God is good.
God has shown me some things in the last few months. Even more in the last few weeks.
I mean really shown me.
I was raised in a Christian home, got saved when I was ten, kept myself on good terms with God. Really good terms even.
But, I've never known God like I have lately.
I'm not saying that I've got it all figured out and that if you want some great spiritual advice just come on over to righteous me.
No, I'm just saying that God is good.
And I'm only just getting it thru my thick head how very good He is.
He's worth it.
He's worth letting go of everything.
Whatever it is that I have to let go of.... He. is. worth it.
I've had a lot to let go of.
Fear. Doubt. Worry. The desires of my heart. Pride. Bitterness. Stupidity. The past. Anger. Indecisiveness. People pleasing. Impatience. Stubbornness.
... to name a few.
He's helped me.
I've never before realized the absolute beauty of depending on Him alone. Not on myself, not on other people, just Him.

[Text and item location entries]

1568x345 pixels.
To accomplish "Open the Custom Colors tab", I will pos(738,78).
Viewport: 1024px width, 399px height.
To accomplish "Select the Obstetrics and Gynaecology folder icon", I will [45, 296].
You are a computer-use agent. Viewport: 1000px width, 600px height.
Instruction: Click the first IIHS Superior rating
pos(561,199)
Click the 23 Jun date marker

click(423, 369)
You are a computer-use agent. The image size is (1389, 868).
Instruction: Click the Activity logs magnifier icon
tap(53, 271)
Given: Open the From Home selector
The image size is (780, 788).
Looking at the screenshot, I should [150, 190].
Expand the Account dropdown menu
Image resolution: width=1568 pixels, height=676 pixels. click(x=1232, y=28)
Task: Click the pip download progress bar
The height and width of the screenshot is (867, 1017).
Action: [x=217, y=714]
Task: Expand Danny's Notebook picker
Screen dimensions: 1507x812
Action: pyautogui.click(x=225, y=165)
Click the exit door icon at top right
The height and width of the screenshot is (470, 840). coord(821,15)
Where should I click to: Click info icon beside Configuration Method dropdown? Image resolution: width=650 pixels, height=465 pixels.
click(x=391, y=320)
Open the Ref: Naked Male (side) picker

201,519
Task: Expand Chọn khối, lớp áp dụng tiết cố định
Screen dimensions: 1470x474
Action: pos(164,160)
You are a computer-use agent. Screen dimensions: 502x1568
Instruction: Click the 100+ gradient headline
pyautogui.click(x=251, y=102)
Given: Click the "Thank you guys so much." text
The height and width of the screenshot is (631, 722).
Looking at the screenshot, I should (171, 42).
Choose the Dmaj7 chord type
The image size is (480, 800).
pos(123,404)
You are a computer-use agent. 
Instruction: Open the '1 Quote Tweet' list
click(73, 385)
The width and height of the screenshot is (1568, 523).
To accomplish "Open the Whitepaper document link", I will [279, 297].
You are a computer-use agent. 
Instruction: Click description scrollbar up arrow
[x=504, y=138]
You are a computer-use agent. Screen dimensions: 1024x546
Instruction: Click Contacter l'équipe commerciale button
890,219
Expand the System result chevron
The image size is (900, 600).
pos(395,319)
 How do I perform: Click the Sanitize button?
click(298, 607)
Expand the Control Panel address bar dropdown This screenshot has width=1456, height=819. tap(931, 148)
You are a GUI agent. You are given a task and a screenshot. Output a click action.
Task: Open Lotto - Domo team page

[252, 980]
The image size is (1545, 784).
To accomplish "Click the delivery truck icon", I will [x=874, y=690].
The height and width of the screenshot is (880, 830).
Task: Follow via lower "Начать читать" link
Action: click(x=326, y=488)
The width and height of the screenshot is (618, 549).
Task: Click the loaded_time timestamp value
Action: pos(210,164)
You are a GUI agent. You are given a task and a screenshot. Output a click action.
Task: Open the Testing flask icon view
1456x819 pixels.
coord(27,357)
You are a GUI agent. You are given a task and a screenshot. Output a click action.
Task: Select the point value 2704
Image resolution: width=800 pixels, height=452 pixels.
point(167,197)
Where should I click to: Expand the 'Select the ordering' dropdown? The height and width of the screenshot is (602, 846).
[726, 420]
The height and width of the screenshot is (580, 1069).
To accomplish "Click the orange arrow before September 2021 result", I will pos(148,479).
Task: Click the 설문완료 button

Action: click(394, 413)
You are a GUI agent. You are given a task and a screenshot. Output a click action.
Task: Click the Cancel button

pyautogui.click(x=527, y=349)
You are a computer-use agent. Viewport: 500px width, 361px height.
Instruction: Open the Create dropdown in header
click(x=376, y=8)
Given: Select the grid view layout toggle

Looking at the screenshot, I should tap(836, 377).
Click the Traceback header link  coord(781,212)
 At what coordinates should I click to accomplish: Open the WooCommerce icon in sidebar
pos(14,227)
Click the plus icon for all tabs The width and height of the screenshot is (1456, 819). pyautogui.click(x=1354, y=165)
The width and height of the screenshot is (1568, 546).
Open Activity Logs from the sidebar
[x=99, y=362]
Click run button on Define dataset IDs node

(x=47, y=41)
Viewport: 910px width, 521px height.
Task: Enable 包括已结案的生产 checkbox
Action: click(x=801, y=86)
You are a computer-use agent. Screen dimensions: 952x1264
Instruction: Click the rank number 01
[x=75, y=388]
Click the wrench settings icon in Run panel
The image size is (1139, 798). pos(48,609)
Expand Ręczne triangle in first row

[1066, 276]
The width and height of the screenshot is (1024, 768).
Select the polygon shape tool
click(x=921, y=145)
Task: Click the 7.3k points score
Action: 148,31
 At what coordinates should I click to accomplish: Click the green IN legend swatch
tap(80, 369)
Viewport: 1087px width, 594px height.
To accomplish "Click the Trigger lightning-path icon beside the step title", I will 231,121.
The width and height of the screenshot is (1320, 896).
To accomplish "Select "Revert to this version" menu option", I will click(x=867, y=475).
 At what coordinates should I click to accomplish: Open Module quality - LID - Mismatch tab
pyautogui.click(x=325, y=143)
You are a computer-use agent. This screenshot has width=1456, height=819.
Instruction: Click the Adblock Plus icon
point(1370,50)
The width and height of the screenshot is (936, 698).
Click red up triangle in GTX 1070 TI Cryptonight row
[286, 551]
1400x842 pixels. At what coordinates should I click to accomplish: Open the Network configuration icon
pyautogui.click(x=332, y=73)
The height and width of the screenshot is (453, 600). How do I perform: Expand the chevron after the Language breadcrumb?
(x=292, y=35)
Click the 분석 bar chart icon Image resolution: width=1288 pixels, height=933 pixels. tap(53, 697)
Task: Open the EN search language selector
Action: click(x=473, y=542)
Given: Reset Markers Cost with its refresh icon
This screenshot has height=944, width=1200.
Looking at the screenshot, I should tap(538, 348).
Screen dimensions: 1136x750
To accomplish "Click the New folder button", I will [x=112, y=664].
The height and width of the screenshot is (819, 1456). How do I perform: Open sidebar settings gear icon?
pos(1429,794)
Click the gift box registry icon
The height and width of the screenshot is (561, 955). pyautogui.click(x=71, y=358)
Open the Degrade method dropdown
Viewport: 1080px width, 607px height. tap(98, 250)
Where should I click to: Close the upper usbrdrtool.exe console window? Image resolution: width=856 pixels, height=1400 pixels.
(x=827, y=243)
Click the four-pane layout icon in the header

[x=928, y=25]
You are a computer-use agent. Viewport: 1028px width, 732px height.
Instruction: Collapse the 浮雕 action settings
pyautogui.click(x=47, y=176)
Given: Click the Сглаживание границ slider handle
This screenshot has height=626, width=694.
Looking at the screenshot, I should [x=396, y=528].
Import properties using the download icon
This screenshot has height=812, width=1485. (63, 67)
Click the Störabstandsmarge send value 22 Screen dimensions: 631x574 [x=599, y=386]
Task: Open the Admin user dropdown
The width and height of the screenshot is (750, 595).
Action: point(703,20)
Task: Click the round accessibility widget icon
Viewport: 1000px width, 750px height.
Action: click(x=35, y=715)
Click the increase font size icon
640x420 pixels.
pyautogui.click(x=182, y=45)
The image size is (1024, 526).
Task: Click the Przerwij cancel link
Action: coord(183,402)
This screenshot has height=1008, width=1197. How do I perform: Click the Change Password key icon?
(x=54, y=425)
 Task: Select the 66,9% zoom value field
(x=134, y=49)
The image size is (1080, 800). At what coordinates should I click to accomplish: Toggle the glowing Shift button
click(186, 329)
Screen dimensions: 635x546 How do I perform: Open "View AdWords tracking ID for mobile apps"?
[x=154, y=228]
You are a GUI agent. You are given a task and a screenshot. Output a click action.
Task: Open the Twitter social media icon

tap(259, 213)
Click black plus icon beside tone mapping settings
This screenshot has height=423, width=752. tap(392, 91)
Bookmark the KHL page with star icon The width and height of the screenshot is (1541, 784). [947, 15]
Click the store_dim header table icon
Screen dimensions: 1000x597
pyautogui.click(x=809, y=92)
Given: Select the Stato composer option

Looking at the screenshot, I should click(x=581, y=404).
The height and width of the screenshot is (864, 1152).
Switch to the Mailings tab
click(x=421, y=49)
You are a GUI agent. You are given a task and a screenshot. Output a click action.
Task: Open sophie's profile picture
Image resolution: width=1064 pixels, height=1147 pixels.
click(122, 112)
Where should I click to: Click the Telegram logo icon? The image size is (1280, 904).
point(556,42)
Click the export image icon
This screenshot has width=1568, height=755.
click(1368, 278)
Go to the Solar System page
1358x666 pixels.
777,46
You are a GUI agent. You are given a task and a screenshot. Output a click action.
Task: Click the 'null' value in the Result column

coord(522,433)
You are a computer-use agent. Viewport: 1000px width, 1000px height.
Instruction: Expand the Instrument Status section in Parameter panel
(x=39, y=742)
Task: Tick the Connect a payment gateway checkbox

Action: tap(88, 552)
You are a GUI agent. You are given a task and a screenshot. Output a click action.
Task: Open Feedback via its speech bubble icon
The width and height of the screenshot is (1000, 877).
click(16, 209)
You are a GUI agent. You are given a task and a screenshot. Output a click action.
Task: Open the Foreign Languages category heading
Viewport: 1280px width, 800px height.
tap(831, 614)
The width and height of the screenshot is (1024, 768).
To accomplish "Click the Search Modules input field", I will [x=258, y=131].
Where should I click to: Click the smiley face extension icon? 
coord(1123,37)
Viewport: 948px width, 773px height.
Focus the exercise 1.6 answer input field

→ REQUEST 1
In the devotional post, at what age does the writer say they got saved?
→ REQUEST 2
Extract the stretch of the devotional post from "I mean really" through "I have lately.".
→ REQUEST 3
Extend the devotional post past its last sentence, in the same voice.

→ EXERCISE RESPONSE 1
At age ten.

→ EXERCISE RESPONSE 2
I mean really shown me.
I was raised in a Christian home, got saved when I was ten, kept myself on good terms with God. Really good terms even.
But, I've never known God like I have lately.

→ EXERCISE RESPONSE 3
It fills my mouth with laughter, and at the same time brings me to my knees in tears of gratefulness.
Who am I that He would care so much?
What have I ever done for Him?
I used to get jealous when I read in the Bible about John laying his head on Christ's breast.
He was so lucky to be able to do that.
But I'm not jealous anymore because that's where I'm at right now.... laying my head on His breast and it's good.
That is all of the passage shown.